#### Recorded data ####

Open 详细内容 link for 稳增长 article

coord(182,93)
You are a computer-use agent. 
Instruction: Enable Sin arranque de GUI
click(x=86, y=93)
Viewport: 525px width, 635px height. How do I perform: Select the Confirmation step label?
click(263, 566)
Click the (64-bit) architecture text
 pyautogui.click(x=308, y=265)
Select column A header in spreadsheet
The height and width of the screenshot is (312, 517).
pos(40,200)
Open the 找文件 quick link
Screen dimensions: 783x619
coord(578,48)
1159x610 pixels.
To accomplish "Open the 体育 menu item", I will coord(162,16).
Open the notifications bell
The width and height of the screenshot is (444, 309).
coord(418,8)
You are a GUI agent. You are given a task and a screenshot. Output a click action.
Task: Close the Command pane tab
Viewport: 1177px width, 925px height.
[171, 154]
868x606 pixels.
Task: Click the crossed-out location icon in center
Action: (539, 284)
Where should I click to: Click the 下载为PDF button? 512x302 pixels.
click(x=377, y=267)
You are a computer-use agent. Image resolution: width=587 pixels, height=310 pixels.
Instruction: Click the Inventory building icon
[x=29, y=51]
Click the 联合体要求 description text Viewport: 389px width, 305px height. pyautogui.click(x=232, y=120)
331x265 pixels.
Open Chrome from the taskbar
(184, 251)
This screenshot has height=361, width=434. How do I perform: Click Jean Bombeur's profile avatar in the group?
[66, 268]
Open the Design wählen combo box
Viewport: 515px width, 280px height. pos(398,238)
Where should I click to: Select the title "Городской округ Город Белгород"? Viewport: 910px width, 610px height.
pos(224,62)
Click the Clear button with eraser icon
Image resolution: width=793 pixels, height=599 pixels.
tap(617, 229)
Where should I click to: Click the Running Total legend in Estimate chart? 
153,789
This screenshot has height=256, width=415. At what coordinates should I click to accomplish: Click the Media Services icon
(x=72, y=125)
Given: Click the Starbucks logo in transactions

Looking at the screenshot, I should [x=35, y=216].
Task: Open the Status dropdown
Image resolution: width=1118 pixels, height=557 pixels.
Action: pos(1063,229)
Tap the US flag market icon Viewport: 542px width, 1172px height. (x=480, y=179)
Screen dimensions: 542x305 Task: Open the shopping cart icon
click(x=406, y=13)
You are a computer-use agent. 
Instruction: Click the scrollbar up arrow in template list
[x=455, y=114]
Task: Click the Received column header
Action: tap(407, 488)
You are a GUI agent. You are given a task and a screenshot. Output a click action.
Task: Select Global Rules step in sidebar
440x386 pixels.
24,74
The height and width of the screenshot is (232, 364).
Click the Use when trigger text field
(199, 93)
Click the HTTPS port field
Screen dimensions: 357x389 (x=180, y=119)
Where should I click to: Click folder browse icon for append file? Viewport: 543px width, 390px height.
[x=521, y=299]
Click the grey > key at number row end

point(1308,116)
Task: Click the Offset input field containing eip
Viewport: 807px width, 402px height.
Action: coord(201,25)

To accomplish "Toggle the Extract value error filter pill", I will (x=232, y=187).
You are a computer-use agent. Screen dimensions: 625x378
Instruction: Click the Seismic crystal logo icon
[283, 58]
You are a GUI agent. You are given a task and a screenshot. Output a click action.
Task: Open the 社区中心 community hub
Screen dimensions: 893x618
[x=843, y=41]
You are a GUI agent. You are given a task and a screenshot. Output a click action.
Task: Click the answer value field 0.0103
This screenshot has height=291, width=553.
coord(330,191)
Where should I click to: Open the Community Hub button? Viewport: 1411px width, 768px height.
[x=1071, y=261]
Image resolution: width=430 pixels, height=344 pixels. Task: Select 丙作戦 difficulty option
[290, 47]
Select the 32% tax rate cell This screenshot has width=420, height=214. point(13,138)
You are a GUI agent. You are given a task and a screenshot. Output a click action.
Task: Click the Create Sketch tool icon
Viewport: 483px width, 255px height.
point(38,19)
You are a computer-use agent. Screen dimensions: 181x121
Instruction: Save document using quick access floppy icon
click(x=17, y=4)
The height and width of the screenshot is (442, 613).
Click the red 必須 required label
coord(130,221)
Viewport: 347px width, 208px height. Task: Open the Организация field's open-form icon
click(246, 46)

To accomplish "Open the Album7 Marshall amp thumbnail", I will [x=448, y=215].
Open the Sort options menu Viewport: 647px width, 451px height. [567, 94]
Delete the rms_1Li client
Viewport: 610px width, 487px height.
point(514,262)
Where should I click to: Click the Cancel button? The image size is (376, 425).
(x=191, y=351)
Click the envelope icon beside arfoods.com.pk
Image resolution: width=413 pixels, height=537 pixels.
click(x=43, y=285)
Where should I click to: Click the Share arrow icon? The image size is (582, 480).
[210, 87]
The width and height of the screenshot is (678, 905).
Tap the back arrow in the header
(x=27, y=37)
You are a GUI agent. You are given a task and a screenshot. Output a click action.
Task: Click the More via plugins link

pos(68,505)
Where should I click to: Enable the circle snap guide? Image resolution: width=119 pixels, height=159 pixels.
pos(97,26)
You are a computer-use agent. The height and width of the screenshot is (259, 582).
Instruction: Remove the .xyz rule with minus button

####

:: The problem ::
Copy out the entire listing word for word. Keep every line as it is.

:: Answer box ::
Open 详细内容 link for 稳增长 article

coord(182,93)
You are a computer-use agent. 
Instruction: Enable Sin arranque de GUI
click(x=86, y=93)
Viewport: 525px width, 635px height. How do I perform: Select the Confirmation step label?
click(263, 566)
Click the (64-bit) architecture text
 pyautogui.click(x=308, y=265)
Select column A header in spreadsheet
The height and width of the screenshot is (312, 517).
pos(40,200)
Open the 找文件 quick link
Screen dimensions: 783x619
coord(578,48)
1159x610 pixels.
To accomplish "Open the 体育 menu item", I will coord(162,16).
Open the notifications bell
The width and height of the screenshot is (444, 309).
coord(418,8)
You are a GUI agent. You are given a task and a screenshot. Output a click action.
Task: Close the Command pane tab
Viewport: 1177px width, 925px height.
[171, 154]
868x606 pixels.
Task: Click the crossed-out location icon in center
Action: (539, 284)
Where should I click to: Click the 下载为PDF button? 512x302 pixels.
click(x=377, y=267)
You are a computer-use agent. Image resolution: width=587 pixels, height=310 pixels.
Instruction: Click the Inventory building icon
[x=29, y=51]
Click the 联合体要求 description text Viewport: 389px width, 305px height. pyautogui.click(x=232, y=120)
331x265 pixels.
Open Chrome from the taskbar
(184, 251)
This screenshot has height=361, width=434. How do I perform: Click Jean Bombeur's profile avatar in the group?
[66, 268]
Open the Design wählen combo box
Viewport: 515px width, 280px height. pos(398,238)
Where should I click to: Select the title "Городской округ Город Белгород"? Viewport: 910px width, 610px height.
pos(224,62)
Click the Clear button with eraser icon
Image resolution: width=793 pixels, height=599 pixels.
tap(617, 229)
Where should I click to: Click the Running Total legend in Estimate chart? 
153,789
This screenshot has height=256, width=415. At what coordinates should I click to accomplish: Click the Media Services icon
(x=72, y=125)
Given: Click the Starbucks logo in transactions

Looking at the screenshot, I should [x=35, y=216].
Task: Open the Status dropdown
Image resolution: width=1118 pixels, height=557 pixels.
Action: pos(1063,229)
Tap the US flag market icon Viewport: 542px width, 1172px height. (x=480, y=179)
Screen dimensions: 542x305 Task: Open the shopping cart icon
click(x=406, y=13)
You are a computer-use agent. 
Instruction: Click the scrollbar up arrow in template list
[x=455, y=114]
Task: Click the Received column header
Action: tap(407, 488)
You are a GUI agent. You are given a task and a screenshot. Output a click action.
Task: Select Global Rules step in sidebar
440x386 pixels.
24,74
The height and width of the screenshot is (232, 364).
Click the Use when trigger text field
(199, 93)
Click the HTTPS port field
Screen dimensions: 357x389 (x=180, y=119)
Where should I click to: Click folder browse icon for append file? Viewport: 543px width, 390px height.
[x=521, y=299]
Click the grey > key at number row end

point(1308,116)
Task: Click the Offset input field containing eip
Viewport: 807px width, 402px height.
Action: coord(201,25)

To accomplish "Toggle the Extract value error filter pill", I will (x=232, y=187).
You are a computer-use agent. Screen dimensions: 625x378
Instruction: Click the Seismic crystal logo icon
[283, 58]
You are a GUI agent. You are given a task and a screenshot. Output a click action.
Task: Open the 社区中心 community hub
Screen dimensions: 893x618
[x=843, y=41]
You are a GUI agent. You are given a task and a screenshot. Output a click action.
Task: Click the answer value field 0.0103
This screenshot has height=291, width=553.
coord(330,191)
Where should I click to: Open the Community Hub button? Viewport: 1411px width, 768px height.
[x=1071, y=261]
Image resolution: width=430 pixels, height=344 pixels. Task: Select 丙作戦 difficulty option
[290, 47]
Select the 32% tax rate cell This screenshot has width=420, height=214. point(13,138)
You are a GUI agent. You are given a task and a screenshot. Output a click action.
Task: Click the Create Sketch tool icon
Viewport: 483px width, 255px height.
point(38,19)
You are a computer-use agent. Screen dimensions: 181x121
Instruction: Save document using quick access floppy icon
click(x=17, y=4)
The height and width of the screenshot is (442, 613).
Click the red 必須 required label
coord(130,221)
Viewport: 347px width, 208px height. Task: Open the Организация field's open-form icon
click(246, 46)

To accomplish "Open the Album7 Marshall amp thumbnail", I will [x=448, y=215].
Open the Sort options menu Viewport: 647px width, 451px height. [567, 94]
Delete the rms_1Li client
Viewport: 610px width, 487px height.
point(514,262)
Where should I click to: Click the Cancel button? The image size is (376, 425).
(x=191, y=351)
Click the envelope icon beside arfoods.com.pk
Image resolution: width=413 pixels, height=537 pixels.
click(x=43, y=285)
Where should I click to: Click the Share arrow icon? The image size is (582, 480).
[210, 87]
The width and height of the screenshot is (678, 905).
Tap the back arrow in the header
(x=27, y=37)
You are a GUI agent. You are given a task and a screenshot. Output a click action.
Task: Click the More via plugins link

pos(68,505)
Where should I click to: Enable the circle snap guide? Image resolution: width=119 pixels, height=159 pixels.
pos(97,26)
You are a computer-use agent. The height and width of the screenshot is (259, 582).
Instruction: Remove the .xyz rule with minus button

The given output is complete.